Protokolliert werden muss aber auch jede Nahrungsaufnahme zwischendurch, auch der Snack am Kiosk nebenan, der Apfel zwischendurch, die Kekse zum Nachmittagskaffee oder die Erdnüsse vor dem Fernseher. Auch was und wann getrunken wurde, sollte aufgeschrieben werden. Das alles sollte wahrheitsgemäß geschehen, da sonst möglicherweise wichtige Faktoren übersehen werden.
Selbstverständlich müssen nicht nur die verzehrten Lebensmittel protokolliert werden, sondern auch die auftretenden Beschwerden. Auch muss verzeichnet werden, wann es zum Stuhlgang gekommen ist und wie dieser beschaffen war, ob also eine Verstopfung bestand oder ob Durchfälle auftraten. So lässt sich eine Beziehung zwischen Stuhl und Ernährung erkennen.
Frage: Gibt es Alarmzeichen, die auf eine schwere Erkrankung hinweisen?
Antwort: Das Reizdarmsyndrom ist per se keine Erkrankung, die Leib und Leben der Betroffenen bedroht.
Die Diagnose wird dann gestellt, wenn es keine schlüssigen Hinweise auf andere Ursachen der Beschwerden gibt, wenn also keine krankhaften Veränderungen im Darmbereich oder anderen Bauchorganen gefunden wurden. Dann ist von einer gastrointestinalen Funktionsstörung wie dem Reizdarmsyndrom auszugehen. Vorsicht ist allerdings geboten, wenn es zu Symptomen wie Fieber, Nachtschweiß und einem unerklärlichen Gewichtsverlust kommt oder wenn Blut im Stuhl sichtbar ist.
Solche Veränderungen sind als Alarmsymptome und als Hinweis auf eine andere, möglicherweise schwerwiegende Erkrankung zu werten.

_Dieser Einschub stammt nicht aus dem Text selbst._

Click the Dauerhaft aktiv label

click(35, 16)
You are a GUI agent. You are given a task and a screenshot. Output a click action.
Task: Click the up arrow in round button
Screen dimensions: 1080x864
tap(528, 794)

Sie sind immer ein Anlass für einen unverzüglichen Arztbesuch!
Frage: Wie sicher kann ich sein, nicht an einer schweren Krankheit zu leiden?
Antwort: Sind die beklagten Beschwerden gründlich untersucht worden, so kann man als Patient im Allgemeinen recht sicher sein, dass keine schwere, möglicherweise lebensbedrohliche Erkrankung übersehen wurde.
Eine hundertprozentige Sicherheit gibt es hierfür leider nicht. Zu bedenken ist ferner, dass sich selbstverständlich auch bei Personen mit Reizdarmsyndrom ganz unabhängig von der Funktionsstörung des Darmes eine schwere Erkrankung entwickeln kann. Diese kann den Darm betreffen, muss aber nicht mit dem Reizdarmsyndrom in Beziehung stehen. Deshalb sollte man als Patient wachsam bleiben und seinen Arzt konsultieren, wenn sich zum Beispiel die gewohnten Symptome verändern, die Schmerzen eine andere Charakteristik bekommen oder wenn plötzlich Blut im Stuhl erkennbar ist.
Patienten mit Reizdarmsyndrom sollten zudem, ebenso wie jeder andere, die Chancen der Darmkrebs-Früherkennungsuntersuchung wahrnehmen.